Ahmed Tiab is an Algerian writer born in 1965. He lives in the South of France since 1990. Florent Couao-Zotti was born in Benin in 1965. He’s a writer and a journalist. Moussa Konaté (1951-2013) was a writer from Mali. These three books have first been released by independent publishers, Les Editions de l’Aube for Ahmed Tiab, Les Editions Les éditions Métailié for Moussa Konaté and Jigal Polar for Florent Couao-Zotti.

Now, the books!

Adieu Oran, as the title suggests, is set in Oran, a big city on the Mediterranean, west from Algiers. It features Tiab’s recurring character, the commissaire Kémal Fadil.

Adieu Oran is hard to sum up because the plot isn’t really straightforward. We have Chinese workers murdered in Oran and human trafficking. Fadil’s girlfriend Fatou is an emigrant from Niger and she works as a nurse for a non-profit organization in Oran. Along with other migrants, she’s kidnapped and sent to the South of Algeria to be sent back to her country.

I thought that the plot was a bit messy and we were following the murder of the Chinese and then left this case a bit behind to run after Fatou who was kidnapped. Note that, like in Yeruldelgger by Ian Manook, the crime involves Chinese businessmen who run business out of their country, import their own workers, work according to their own ways and have their ambassy meddling in the investigation, bypassing the local police.

Tiab delivers a scathing portrait of Algeria with corrupted and inept politicians. Nothing runs well and the population’s needs are never met, the country paralyzed by former military men whose resume is reduced to having fought against the French for the country’s independence. This act of glory is enough to maintain them in power and hush up any criticism.

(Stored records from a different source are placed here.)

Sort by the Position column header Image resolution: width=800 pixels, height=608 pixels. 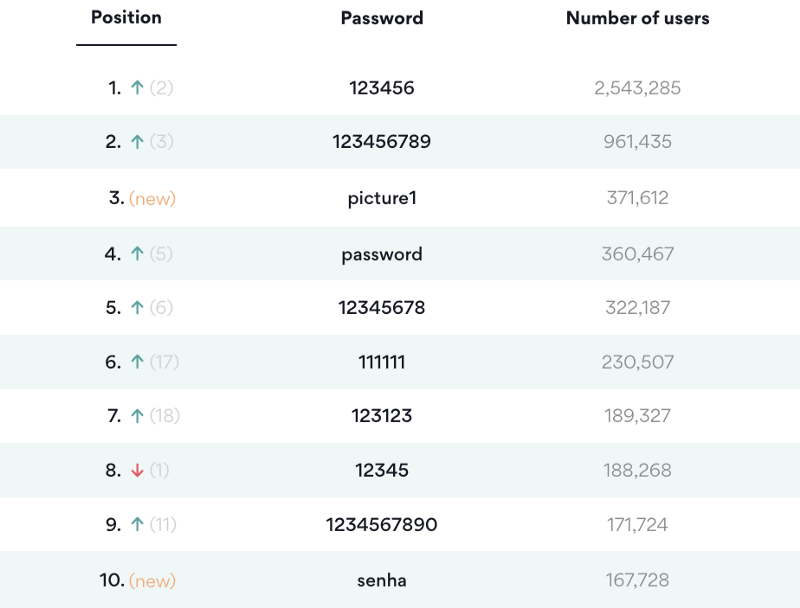point(126,18)
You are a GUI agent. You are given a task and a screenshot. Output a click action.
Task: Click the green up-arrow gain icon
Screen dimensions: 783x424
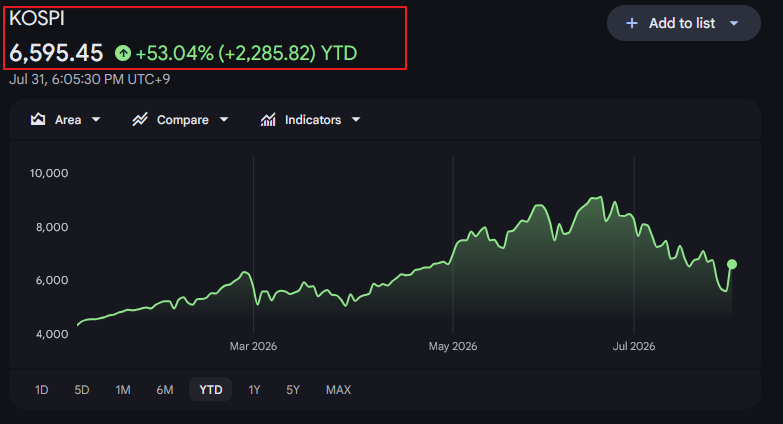[x=123, y=53]
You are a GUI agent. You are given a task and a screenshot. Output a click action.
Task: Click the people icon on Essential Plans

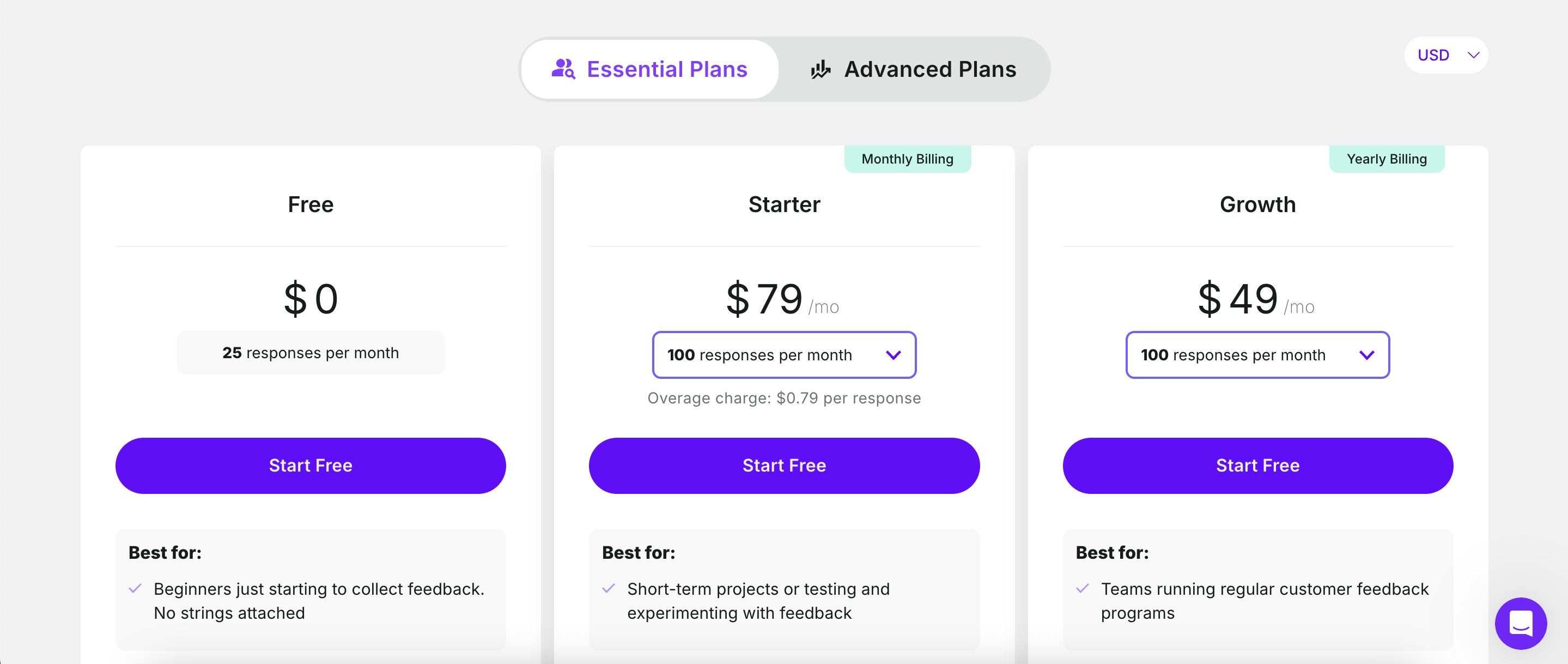pos(563,69)
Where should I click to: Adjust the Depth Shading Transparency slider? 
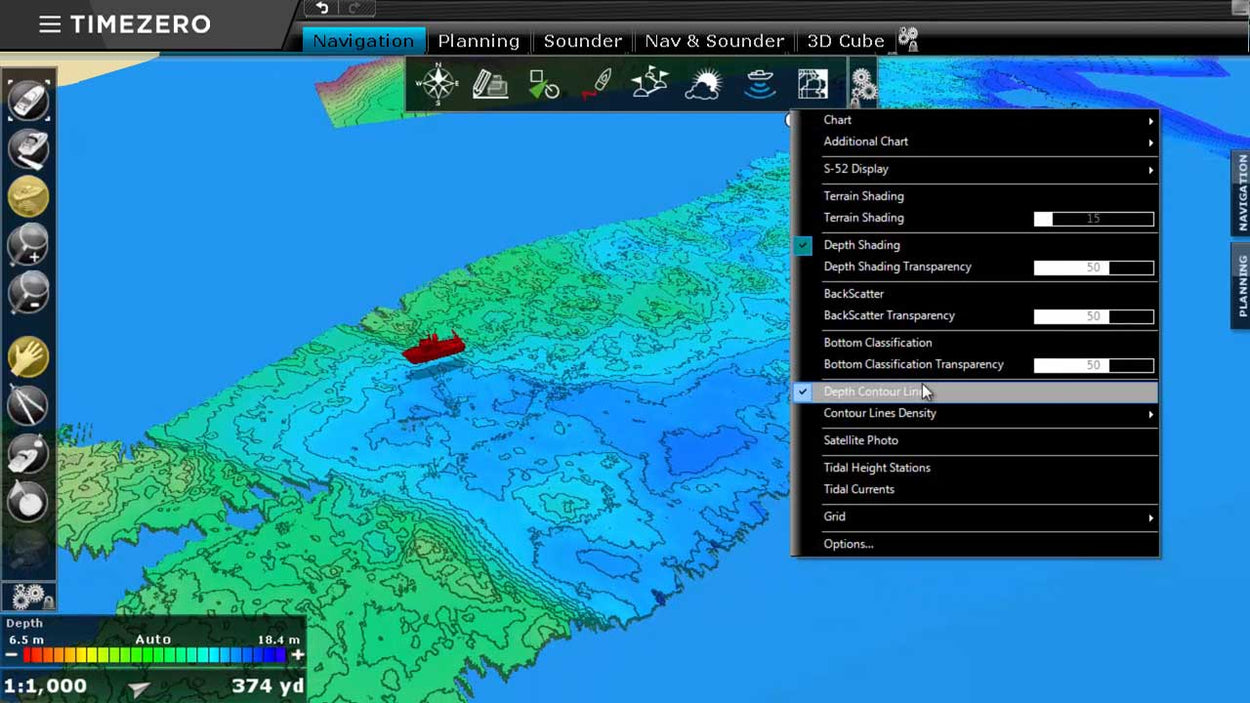click(1093, 268)
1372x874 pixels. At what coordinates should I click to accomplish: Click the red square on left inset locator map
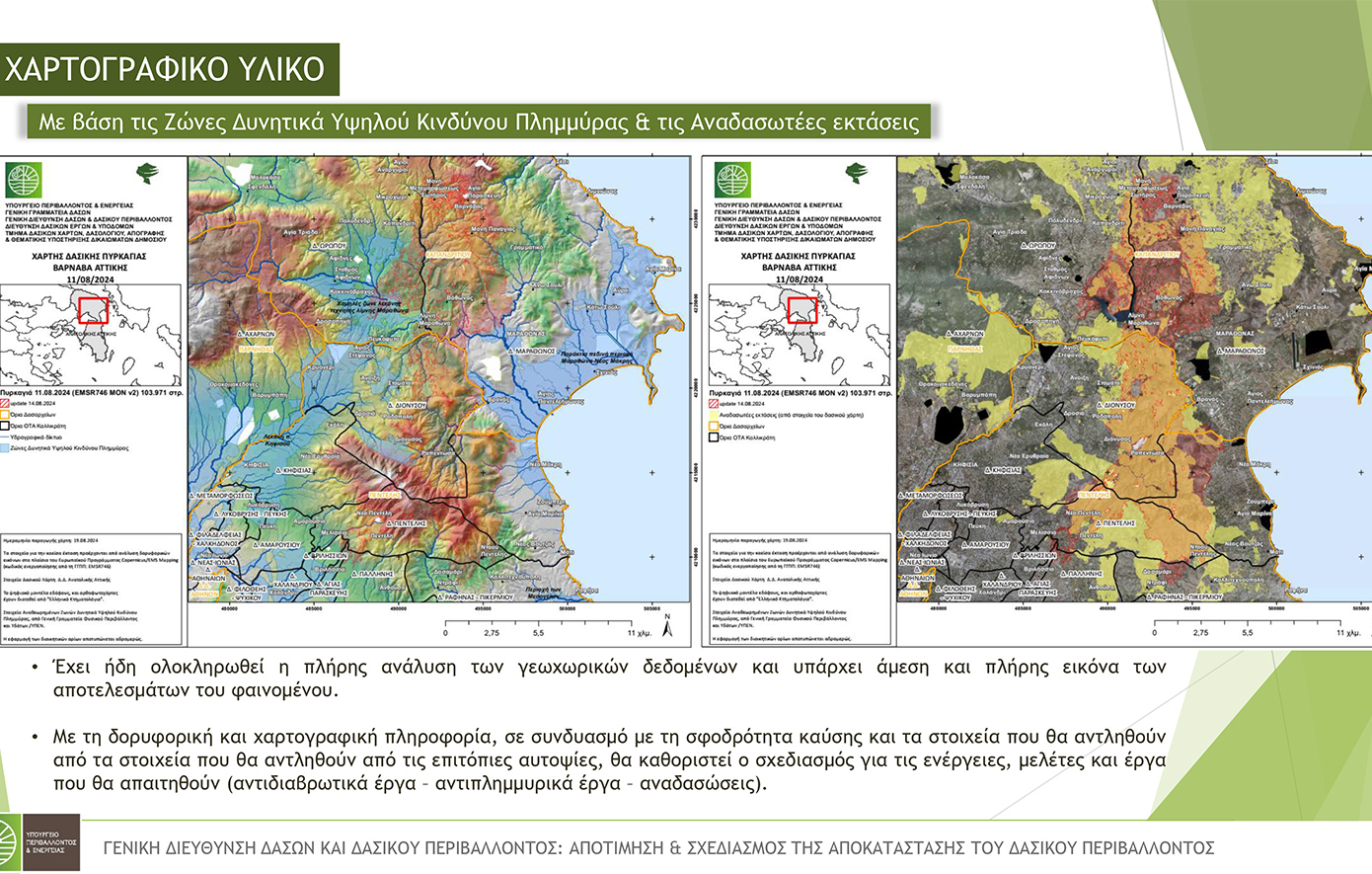pos(92,310)
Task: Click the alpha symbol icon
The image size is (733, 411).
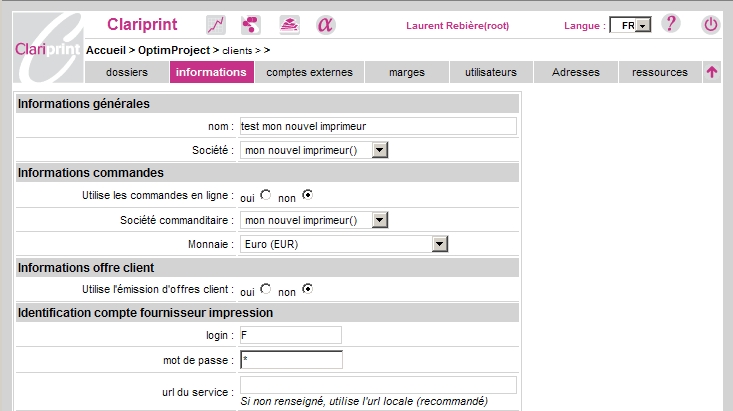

Tiab also shows how the Islamists have set roots in the country, importing their vision of Islam from the Middle East. He sums up Algeria that way, in a pessimistic statement:

Lorsque que la génération qui a fait la guerre sera éteinte, le pays entrera alors dans le XXIème siècle avec ses rejetons imprégnés d’une idéologie directement inspirée du Moyen Age. Bonjour la modernité !When the generation who has fought in the war will be dead, the country will enter into the 21st century with an offspring permeated with an ideology directly inspired by the Middle Ages. Hello modernity!

(By the way, this use of “it’s the Middle Ages” is a very European-centered point of view because at the time, in some aspects, the Arabs were more modern that the Europeans.)

Adieu Oran also takes you to into the city’s streets where the past French colonization is still palpable with the streets’ names. Even the high school where Fadil went kept its French name. Coming from a country where the 1789 revolutionaries even changed the calendar, I’m surprised that the Algerians didn’t change the street names or the name of places right after the independence to erase all traces of the French occupation and show that they regained control on their land. For example, there’s still a Michelet market.

I discovered the issue of migrants in Algeria. I wonder why I was so surprised. How dumb of me: did I think that they arrived to the shores of the Mediterranean by magic? Of course, they had to cross other African countries to end up there and Algeria is one of them. We usually hear about Morocco because it’s close to the Spanish border or Tunisia, because of its border with Libya and its proximity to the Sicilian coasts. It never occurred to me that Algeria was a destination too.

Tiab describes the discrimination against migrants and the racism of the local population against black people, migrants or not. Some characters use the derogatory term of nigrou. He also comes back to the complicated relationship between France and Algeria since the independence, through two characters, a French colon who fought with the Algerians for their independence and remained in Algeria and a mysterious women hidden behind a veil, born from the rape of her mother by a French soldier.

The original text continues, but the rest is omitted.